BAIÃO DE DOIS: PATRIMÔNIO CULINÁRIO BRASILEIRO ORIUNDO DA TERRA CEARENSE –

Sol a pino no sertão, naquele fim de 1940, o tropeiro Zé Calixto vinha de viagem desde Salgueiro, mais de mês no caminho de poeira, tangendo a pulso uma fieira de oito mulas com balaios de fibras de ouricuri e doze jumentos sobrestados de cangalhas, de farinha, rapadura e uma ancoreta d’água de beber. Transpassada a serra do Araripe, apresta a marcha na longa descida até Barbalha e o Crato cearense, seu destino.
Calixto com uma fome canina pela jornada, vê ao longe após a curva, próximo de uma terra do Padim Cícero, o rancho de Vó Quitéria, a fumacinha subindo da lenha sobre a laje da lareira. A bondosa senhorinha de cabelos brancos, já nos oitenta era solteira, como se diz no sertão, “ficou no caritó”.
De voz fina, gasguita, vó Quitéria, nascida em Brejo Santo, oferecia no alpendre sua já afamada pelos viajantes do sertão farta gamela com o baião de dois, também chamado “rubacã”. E o “mais mió” é que acompanha uma vasilha com tripa torrada bem sequinha, estalando de crocante. Na mesa adiante do forno à lenha, sob a coberta de palha do oitão, duas prateleiras amostravam copos pendurados e a tradicional “água-benta”: aguardente purinha, por ela chamada de “engasga-jegue”.

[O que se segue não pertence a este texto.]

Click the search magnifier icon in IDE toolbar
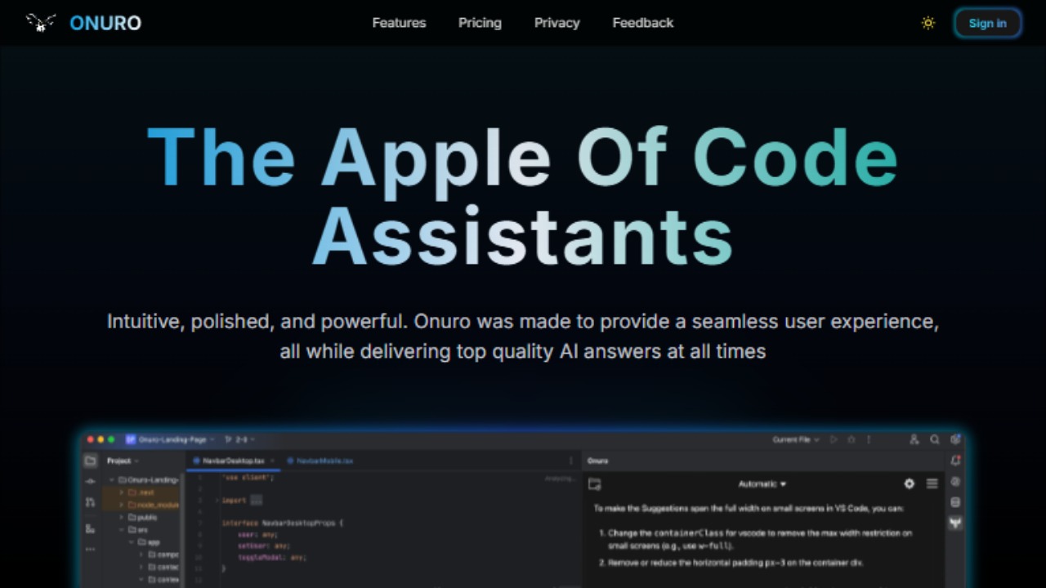Image resolution: width=1046 pixels, height=588 pixels. (935, 439)
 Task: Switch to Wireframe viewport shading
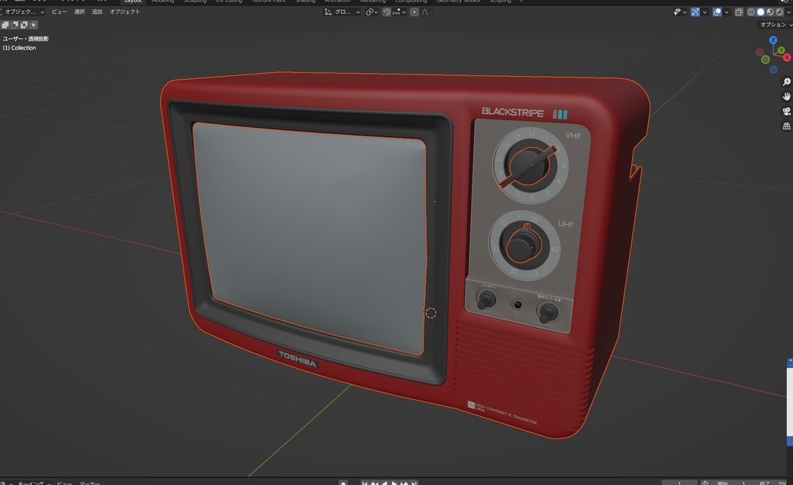[x=751, y=12]
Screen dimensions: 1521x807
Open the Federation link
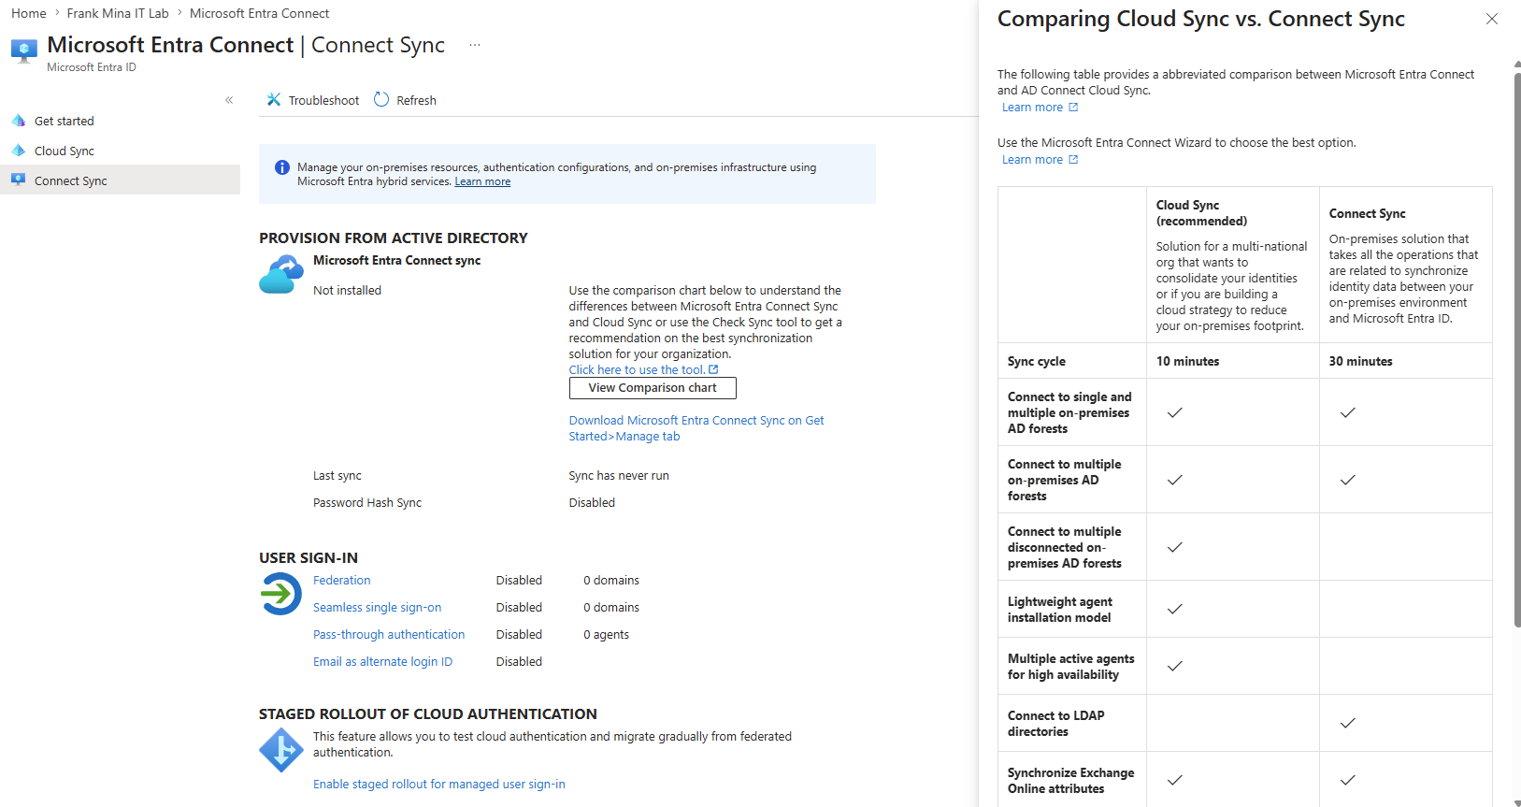pos(341,581)
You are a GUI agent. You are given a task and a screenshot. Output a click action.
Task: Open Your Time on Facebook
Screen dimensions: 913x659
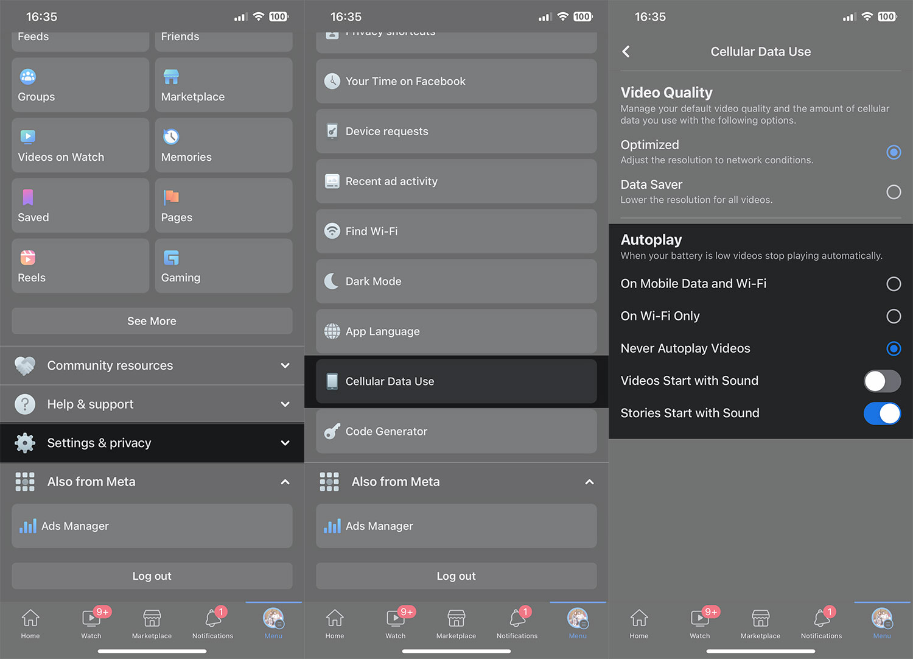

Como se dizia na roça, seu Zé Calixto, que andava “ingembrado”, penso, meio torto, um pouco “zambeta” das pernas, acabara de chegar no seu paraíso nordestino. Logo que entrou, assentiu um “Louvado seja”, instou, pediu à velha Quitéria uma “meiota”, ou seja, meia caneca de aguardente. Como de costume, ela fez propaganda: “Meu baião não é que nem pinga, não é “remoso” (comida forte), não!”
Enquanto aproveitava que a comida estava aquentando na trempe, Zé Calixto dizendo que estava “peguento”, suarento, ajoujou a tropilha embaixo de uma quixabeira, e desceu até o córrego para “se banhar”.
O cheiro do baião de dois ocupava a ambiência do ranchinho simples. O feijão de corda ficara de molho a noite toda, já pronto pra escaldar. A cebola já estava cortada em círculo, o alho socado, e um pedaço grande de paio cortado rente. O arroz na panela de barro já esfumava no canto do fogo na chapa. O queijo de coalho já estava derretendo, pronto para cobrir o arroz. Após o refogue entra o feijão escaldado. Ao lado um alguidar coberto de macaxeira cozida na manteiga de garrafa. Zé Calixto logo chegou à vetusta mesa de tampo de braúna e se assentou no tamborete.
Essa maravilha da culinária nordestina, talvez de origem portuguesa com incremento nativo, com o tempo preciosidade sertaneja, baião de dois, ou rubacão, que fez o regalo do tropeiro Calixto, para nós já é considerado patrimônio imaterial do Brasil… quem provou um dia, faz favor, dê um ôxe, pai d’égua!